=== Data ===

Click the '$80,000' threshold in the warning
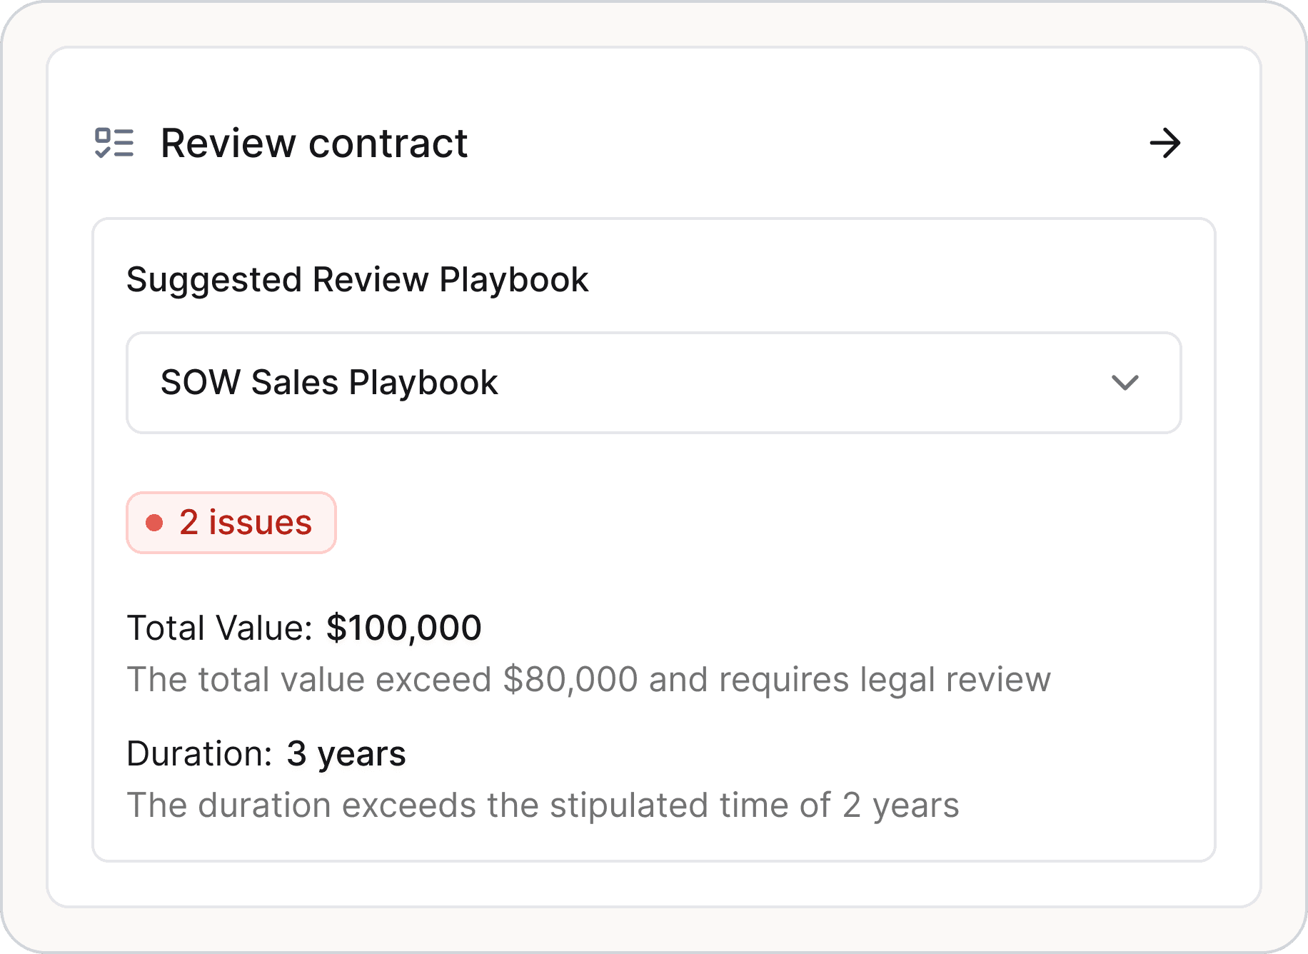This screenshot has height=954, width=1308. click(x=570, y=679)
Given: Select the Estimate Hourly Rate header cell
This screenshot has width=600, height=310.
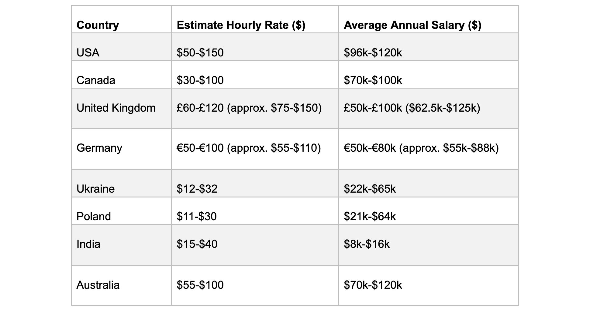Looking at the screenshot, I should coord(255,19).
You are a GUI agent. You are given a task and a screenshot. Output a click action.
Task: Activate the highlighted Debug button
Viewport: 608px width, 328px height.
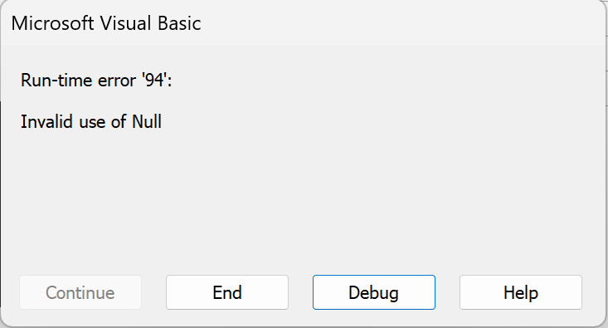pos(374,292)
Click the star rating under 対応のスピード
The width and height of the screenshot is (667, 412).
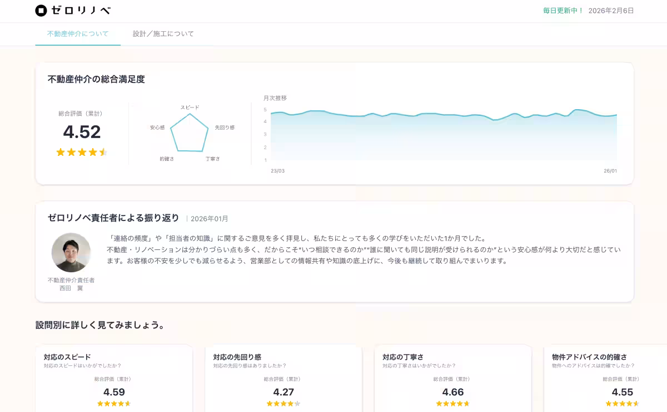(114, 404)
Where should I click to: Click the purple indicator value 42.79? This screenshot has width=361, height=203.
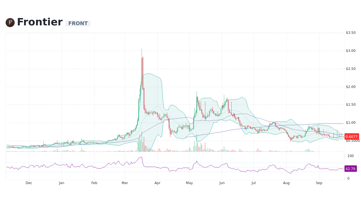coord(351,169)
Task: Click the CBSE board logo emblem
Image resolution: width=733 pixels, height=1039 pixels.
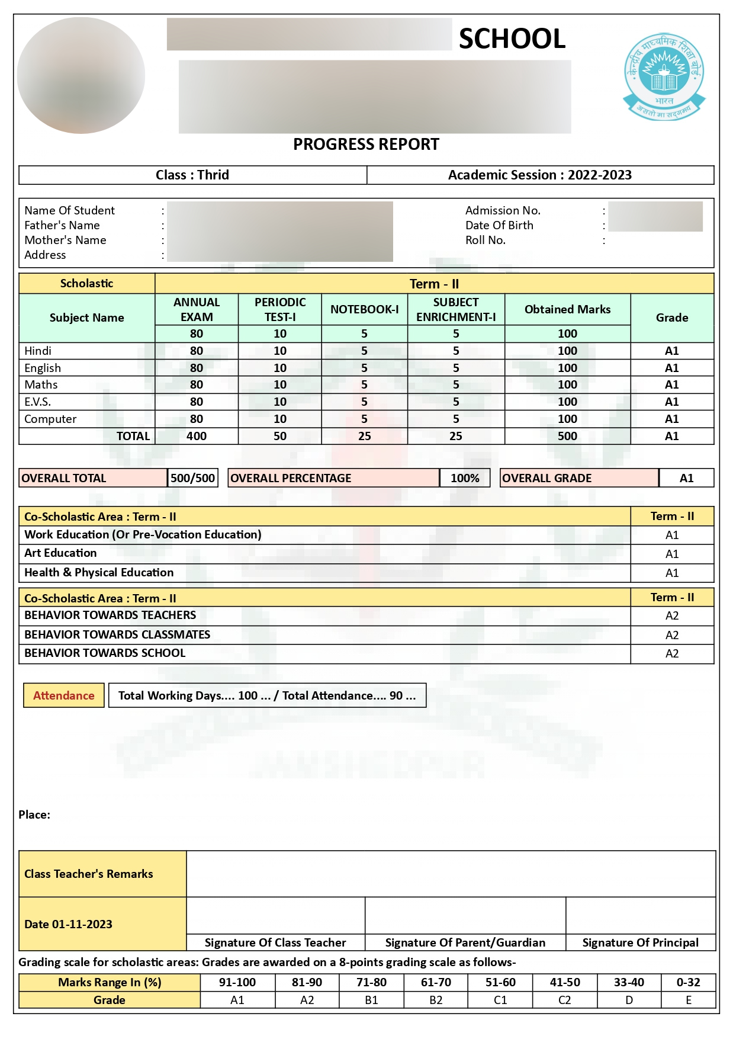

===

> **Task objective**
Copy the data word for word, no pictures.

> **Answer to the exercise**
Click the '$80,000' threshold in the warning
This screenshot has height=954, width=1308. click(x=570, y=679)
Given: Select the Estimate Hourly Rate header cell
This screenshot has width=600, height=310.
Looking at the screenshot, I should coord(255,19).
You are a GUI agent. You are given a task and a screenshot. Output a click action.
Task: Activate the highlighted Debug button
Viewport: 608px width, 328px height.
pos(374,292)
Click the star rating under 対応のスピード
The width and height of the screenshot is (667, 412).
(114, 404)
Where should I click to: Click the purple indicator value 42.79? This screenshot has width=361, height=203.
coord(351,169)
Task: Click the CBSE board logo emblem
Image resolution: width=733 pixels, height=1039 pixels.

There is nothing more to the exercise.